Markets Hemorrhage $800B in Day
Geopolitical tensions drove massive selloff — Dow -900 pts (-1.9%), S&P 500/Nasdaq -1.6%, wiping $800B market cap in a single day. S&P now trapped in 6800-7100 volatility box while energy/defense lead and tech/retail lag. Bitcoin hit $73K as safe haven amid the chaos.
The recent market turmoil stems from escalating military actions between the U.S., Israel, and Iran, fueling fears of a prolonged conflict. This has led to significant disruptions in global energy supplies, with oil prices spiking as transit through the Strait of Hormuz, a critical chokepoint for about 20% of the world's oil, is threatened. Investor sentiment has soured, with the CNN Fear & Greed Index plunging into the "Fear" and "Extreme Fear" zones. This reflects a broad risk-off mood as investors grapple with heightened uncertainty and the potential for wider economic repercussions. Historically, while geopolitical shocks often cause short-term volatility, they don't always lead to lasting market damage unless they trigger a systemic economic event like the 1973 oil embargo. The S&P 500's current trading range between 6800 and 7100 is seen by analysts as a "volatility box," with the market struggling for direction. The index had briefly surpassed 7100 earlier in March, matching some full-year targets, before the conflict triggered a sharp retreat. Analysts are now watching to see if the index will break below the 6800 support level, which could signal a deeper downturn. The selloff has not been uniform across all sectors. Defense and energy stocks have rallied amidst the conflict, with some energy stocks up over 20% year-to-date even before the recent escalation. Conversely, technology and retail sectors have lagged as investors rotate into assets perceived as safer during periods of instability.

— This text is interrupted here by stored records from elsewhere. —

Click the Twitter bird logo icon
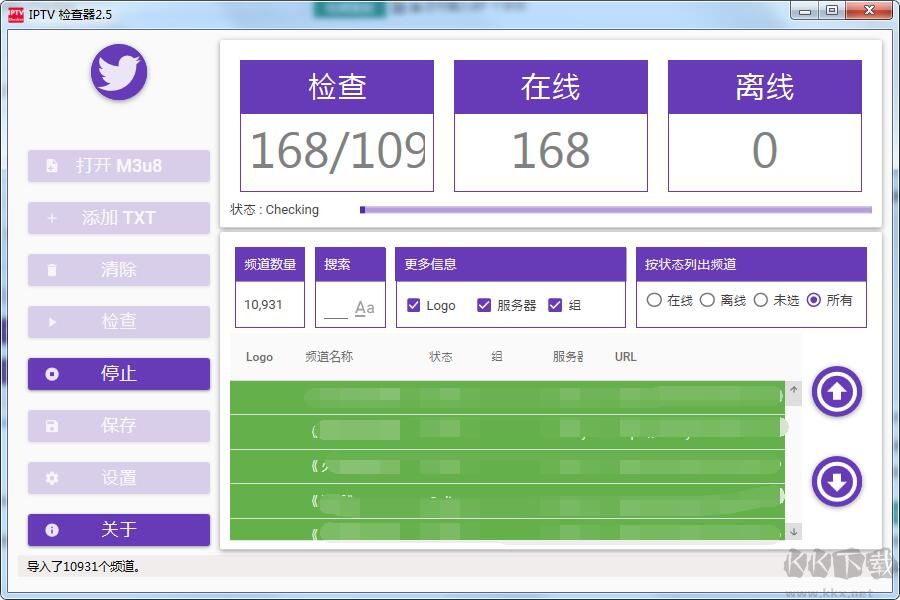The image size is (900, 600). 118,72
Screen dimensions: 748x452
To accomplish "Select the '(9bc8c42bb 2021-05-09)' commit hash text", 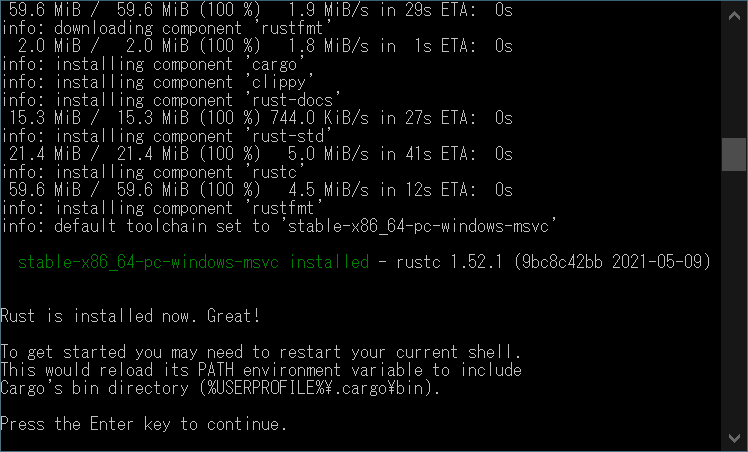I will pyautogui.click(x=613, y=262).
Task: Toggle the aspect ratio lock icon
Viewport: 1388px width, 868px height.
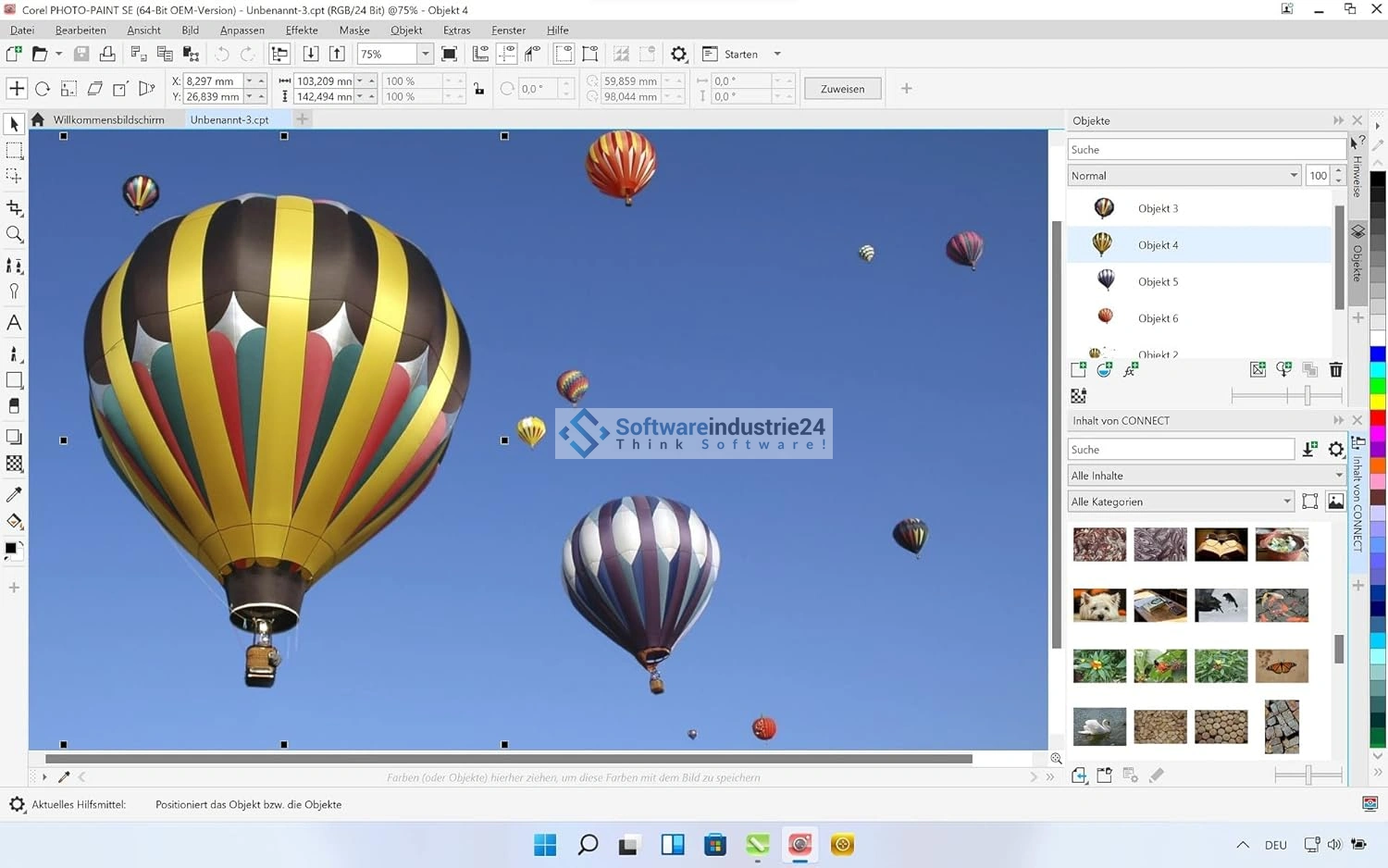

Bitcoin's claim as a "safe haven" is being tested, with its price showing extreme volatility, recently reaching as high as $74,000 before pulling back. Its correlation with the S&P 500 has risen to its highest level this year, with a 30-day correlation coefficient of 0.74, causing it to trade more like a high-risk tech stock than a store of value. This lockstep movement has led to significant outflows from Bitcoin ETFs, signaling institutional caution.